Gung-Ho About Glycerin

So I was trying to figure out what made glycerin so tolerable in high humidity, and becoming rather exasperated with hygrometrics as a whole, at least as presented by wikipedia. All anybody seems to care about is the perception of hot and cold; the skin is assumed to be a constant, integral detector, not the fragile, temperamental thing we know it to be. That's when I started typing things like "glycerin is evil," "glycerin skin destruction," etc., in the search box. And surprisingly, some (light) criticism of the substance from the health and beauty perspective does exist.

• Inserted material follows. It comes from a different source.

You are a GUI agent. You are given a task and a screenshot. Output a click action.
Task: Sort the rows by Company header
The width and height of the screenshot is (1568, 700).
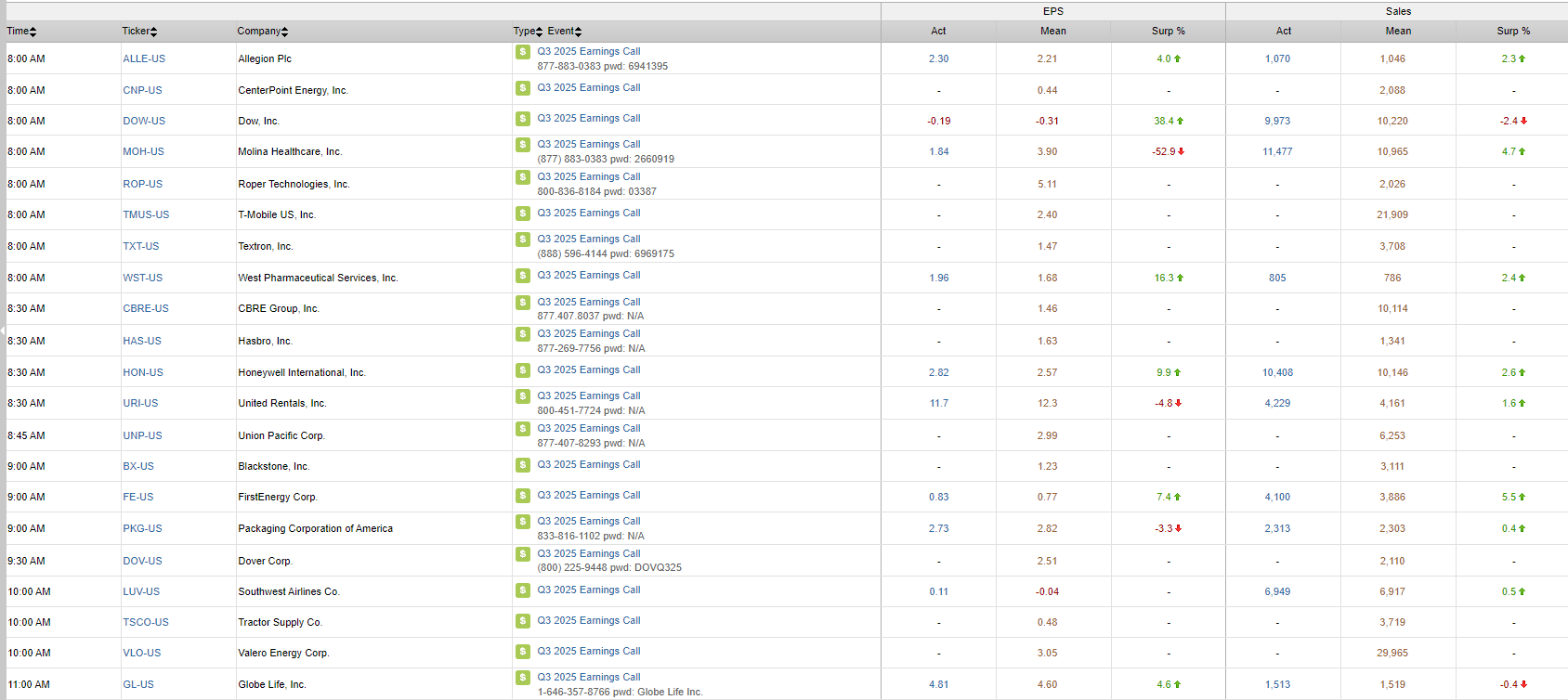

https://www.truthinaging.com/review/Glycerin-what-is-it

Leaping out of that page is the relevant fact: glycerin only draws water from the air at 70% relative humidity. (Some say 65%, I don't think that's a hard number.) But if you read the material from last post, you will recall that we can't feel relative humidity. I saw that at the lake, enjoying the atmosphere near the water, watching my kids' cotton candy liquefy.

All we really care about, suffering without air conditioning, is the dew point. It's all too confusing for me to explain, but I think that as shavers we can take a shortcut right there and just say, glycerin, once incorporated into the stratum corneum, effectively lowers the dew point on that patch of skin, for the obvious reason that water vapor will be absorbed before it condenses. Similar to how a Jamaican perspires more without breaking a sweat, because he has a greater number of sweat glands. I personally have a parallel sedentary ability, to steam up car windows from great distance in the wintertime. So I think having moist skin is a two-way street, in low atmospheric humidity.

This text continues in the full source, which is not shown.